16. Un programa semanal de divulgación científica, en el que cabrían series como la mítica Cosmos, de Carl Sagan, y tantas otras producciones de calidad hoy existentes en el mercado audiovisual.
17. Una película de aventuras los sábados por la tarde, como las que se emitieron durante años en Sesión de tarde. Allí vi en su momento las películas de Tarzán, de piratas y del Oeste que pertenecen a los recuerdos más felices de mi infancia.
18. Un espacio semanal de juicios, como fue Veredicto, presentado en su momento por Ana Rosa Quintana.
Podría añadir otras muchas ideas a este listado que acabo de elaborar. Y, contra lo que tal vez pueda parecer, no propugno una especie de televisión masivamente cultural y educativa, poco sugestiva para el grueso de la población. Manteniéndome en los márgenes del pragmático posibilismo al que me comprometía a ceñirme párrafos atrás, pienso en una televisión pública en la que, junto a contenidos como los que acabo de consignar en los anteriores apartados, existan también espacios de variedades, un Cine de barrio para jubilados, series americanas para adolescentes o espacios sobre bricolaje, cocina, cotilleo –sí, también–; series de humor, telefilmes, películas de simple entretenimiento, talk shows y realities. No pretendo caer en el puritanismo cultural que antes he criticado: en la televisión, como en la vida, tiene que haber una mezcla de todo, con programas de más calidad y de menos calidad, dirigidos a destinatarios diferentes en cada caso. El problema no es que la televisión actual emita bastantes programas de baja calidad. El verdadero problema es que, junto a ellos, no existe un suficiente número de programas de calidad y temáticamente variados que compensen de alguna manera los efectos negativos de sus hermanos menos dignos.
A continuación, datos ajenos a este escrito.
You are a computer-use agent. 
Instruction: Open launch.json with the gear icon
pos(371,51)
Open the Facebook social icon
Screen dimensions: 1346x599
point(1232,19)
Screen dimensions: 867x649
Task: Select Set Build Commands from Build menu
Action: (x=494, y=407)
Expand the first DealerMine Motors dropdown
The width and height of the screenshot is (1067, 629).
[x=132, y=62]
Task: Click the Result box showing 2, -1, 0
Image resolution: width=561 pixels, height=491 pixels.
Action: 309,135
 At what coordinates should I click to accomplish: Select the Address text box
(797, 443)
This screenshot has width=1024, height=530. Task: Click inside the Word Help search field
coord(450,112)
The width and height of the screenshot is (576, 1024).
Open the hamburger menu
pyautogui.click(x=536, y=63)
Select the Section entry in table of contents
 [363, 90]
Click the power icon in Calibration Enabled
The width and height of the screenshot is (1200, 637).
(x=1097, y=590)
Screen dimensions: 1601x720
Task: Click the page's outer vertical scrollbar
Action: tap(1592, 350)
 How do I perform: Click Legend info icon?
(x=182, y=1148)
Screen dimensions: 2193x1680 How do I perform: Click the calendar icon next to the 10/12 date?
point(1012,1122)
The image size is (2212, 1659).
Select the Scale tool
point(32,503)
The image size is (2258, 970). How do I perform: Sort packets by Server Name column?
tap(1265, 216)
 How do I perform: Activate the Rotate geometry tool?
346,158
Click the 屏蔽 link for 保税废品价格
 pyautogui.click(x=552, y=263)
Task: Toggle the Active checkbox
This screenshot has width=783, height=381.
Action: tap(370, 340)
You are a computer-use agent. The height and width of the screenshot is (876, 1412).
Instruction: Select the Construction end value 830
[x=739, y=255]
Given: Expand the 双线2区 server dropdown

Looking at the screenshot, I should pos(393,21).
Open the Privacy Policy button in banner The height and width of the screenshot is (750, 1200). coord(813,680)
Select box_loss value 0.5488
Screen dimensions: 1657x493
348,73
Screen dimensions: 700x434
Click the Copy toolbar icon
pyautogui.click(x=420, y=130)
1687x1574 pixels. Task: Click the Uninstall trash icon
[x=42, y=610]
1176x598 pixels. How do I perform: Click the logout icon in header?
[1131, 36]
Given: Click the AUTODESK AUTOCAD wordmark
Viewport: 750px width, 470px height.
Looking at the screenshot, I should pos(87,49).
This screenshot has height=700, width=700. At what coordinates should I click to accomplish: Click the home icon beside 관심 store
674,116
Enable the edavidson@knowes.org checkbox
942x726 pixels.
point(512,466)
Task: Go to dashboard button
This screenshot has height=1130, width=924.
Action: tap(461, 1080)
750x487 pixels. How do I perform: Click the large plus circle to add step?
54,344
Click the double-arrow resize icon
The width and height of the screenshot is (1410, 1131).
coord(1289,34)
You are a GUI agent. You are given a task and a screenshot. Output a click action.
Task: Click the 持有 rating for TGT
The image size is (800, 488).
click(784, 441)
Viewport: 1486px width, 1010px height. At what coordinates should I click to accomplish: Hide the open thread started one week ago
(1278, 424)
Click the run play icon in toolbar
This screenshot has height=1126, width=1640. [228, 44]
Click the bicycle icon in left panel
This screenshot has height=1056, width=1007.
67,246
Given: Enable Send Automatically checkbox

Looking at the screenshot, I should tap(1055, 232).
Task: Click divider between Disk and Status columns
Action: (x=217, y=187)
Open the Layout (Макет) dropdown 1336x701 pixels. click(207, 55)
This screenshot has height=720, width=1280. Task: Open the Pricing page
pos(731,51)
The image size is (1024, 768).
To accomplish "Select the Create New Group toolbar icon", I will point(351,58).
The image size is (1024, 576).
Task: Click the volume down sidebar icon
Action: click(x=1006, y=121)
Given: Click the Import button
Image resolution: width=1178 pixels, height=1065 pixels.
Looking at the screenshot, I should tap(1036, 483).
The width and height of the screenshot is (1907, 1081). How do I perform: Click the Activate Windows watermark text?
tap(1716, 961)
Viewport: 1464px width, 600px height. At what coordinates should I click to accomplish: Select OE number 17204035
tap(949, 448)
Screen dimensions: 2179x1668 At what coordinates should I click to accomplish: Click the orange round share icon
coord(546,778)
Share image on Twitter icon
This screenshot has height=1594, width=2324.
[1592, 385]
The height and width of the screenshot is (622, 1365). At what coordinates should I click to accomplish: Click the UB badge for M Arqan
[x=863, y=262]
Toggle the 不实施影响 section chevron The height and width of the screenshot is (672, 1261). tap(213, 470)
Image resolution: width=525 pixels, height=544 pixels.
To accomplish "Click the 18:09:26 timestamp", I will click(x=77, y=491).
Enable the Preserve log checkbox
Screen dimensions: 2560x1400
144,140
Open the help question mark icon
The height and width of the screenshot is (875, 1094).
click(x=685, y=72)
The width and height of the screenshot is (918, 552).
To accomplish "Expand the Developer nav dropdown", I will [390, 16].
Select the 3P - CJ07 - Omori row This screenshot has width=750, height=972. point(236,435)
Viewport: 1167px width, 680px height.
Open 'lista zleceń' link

Como ve el lector, he dejado fuera del presente artículo la perspectiva genuinamente filosófica: no me planteo, por ejemplo, la esencial exigencia de que la televisión se entienda a sí misma como una realidad orgánica, en la que todos sus elementos están interrelacionados y para diseñar razonablemente la cual hace falta una visión panorámica y un proyecto serio de conjunto (por cierto: ¿qué cabezas de chorlito deciden los contenidos de la televisión actual?). Sin embargo, estoy convencido de que una televisión como la que propongo surtiría, incluso ya a corto plazo, unos notables efectos positivos en el conjunto del cuerpo social.
Aunque, por supuesto, tendríamos que preguntarnos si esta televisión que imagino es posible hoy. Tal vez lo era aún en 1995; pero, hoy, tal vez ya no. Cada época tiene su espíritu. Y también, claro, la televisión que se merece.